Configurable Latency and Streaming Architecture
Voxtral Realtime utilizes a 4B parameter architecture, comprising an approximately 3.4B language model and a 0.6B audio encoder trained from scratch with causal attention. Both the encoder and the language model employ sliding-window attention to facilitate effectively infinite streaming. A key feature is the configurable latency versus accuracy trade-off, tunable via a transcription_delay_ms parameter ranging from 80 ms to 2.4 s. For interactive agents, delays can be set to sub-200 ms. At a 480 ms delay, the model performs on par with leading offline open-source models on benchmarks like FLEURS. Increasing the delay to 2.4 s allows the Realtime model to match the accuracy of the offline Voxtral Mini Transcribe V2.
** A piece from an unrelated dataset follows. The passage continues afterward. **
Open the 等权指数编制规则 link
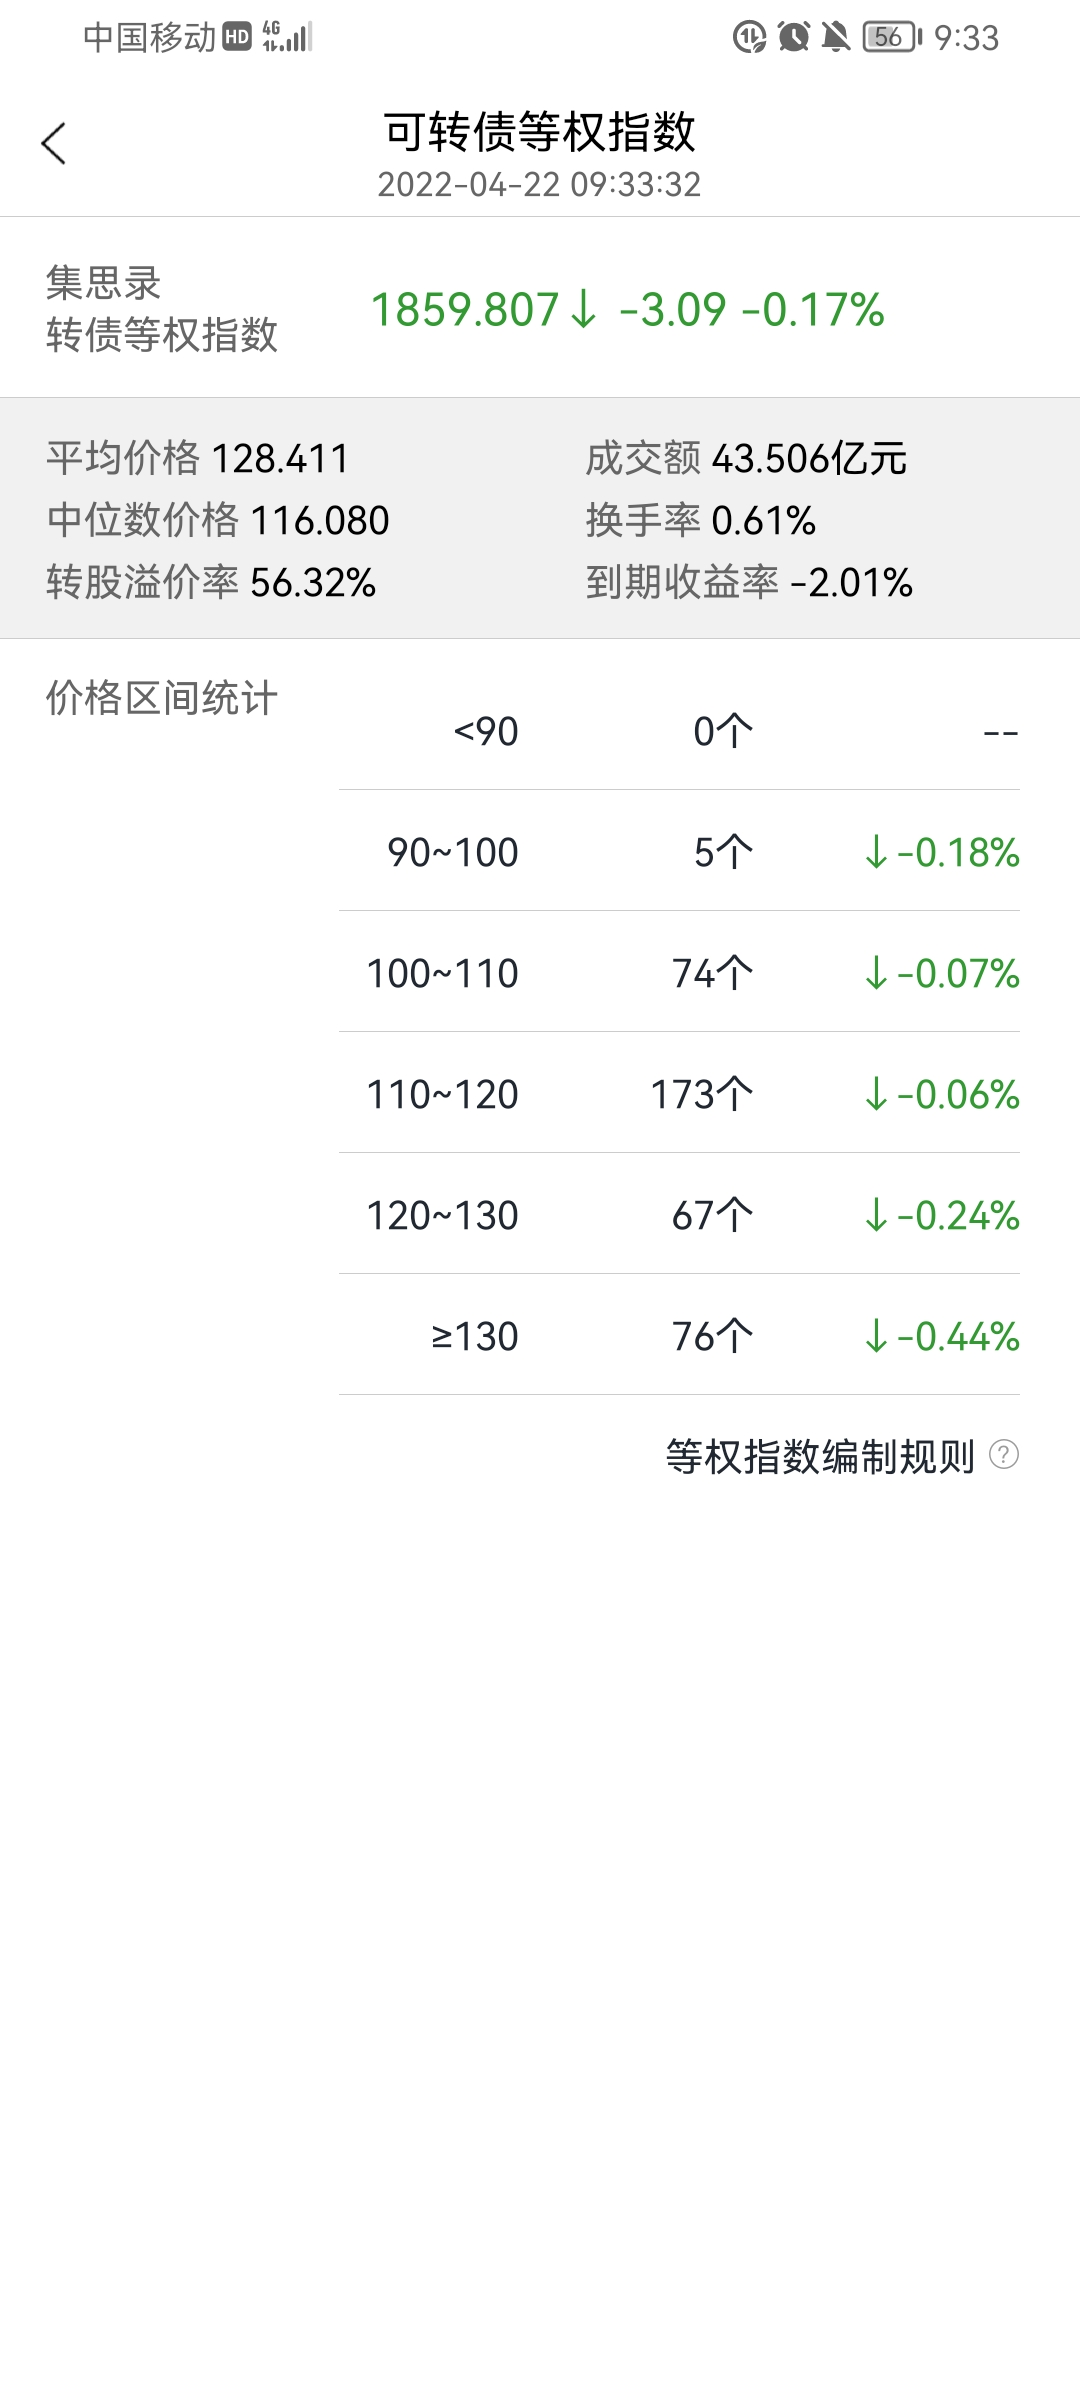 pyautogui.click(x=820, y=1456)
Enterprise Features and Diarization
Voxtral Mini Transcribe V2 focuses on enterprise-oriented capabilities, specifically speaker diarization. This feature outputs speaker labels with precise start and end times, designed for multi-party scenarios such as meetings and interviews. When speech overlaps, the model typically emits a single speaker label. Additional features include word-level timestamps for subtitles and searchable audio workflows, as well as noise robustness for environments like factory floors and call centers. This model supports long-form audio, handling up to 3 hours in a single request.
Deployment, Pricing, and Language Support
Deployment options vary by model. Voxtral Mini Transcribe V2 is accessible via a closed batch API priced at $0.003 per minute. Voxtral Realtime is available both as Apache 2.0 open weights and via an API at $0.006 per minute. The Realtime model is released in BF16 and supports on-device or edge deployment, capable of running on a single GPU with 16 GB or more memory. Both models cover 13 languages, with Mistral reporting that non-English performance significantly outpaces competitors. In terms of accuracy, the models are stated to outperform GPT-4o mini Transcribe, Gemini 2.5 Flash, and Deepgram Nova, while processing audio approximately three times faster than ElevenLabs’ Scribe v2.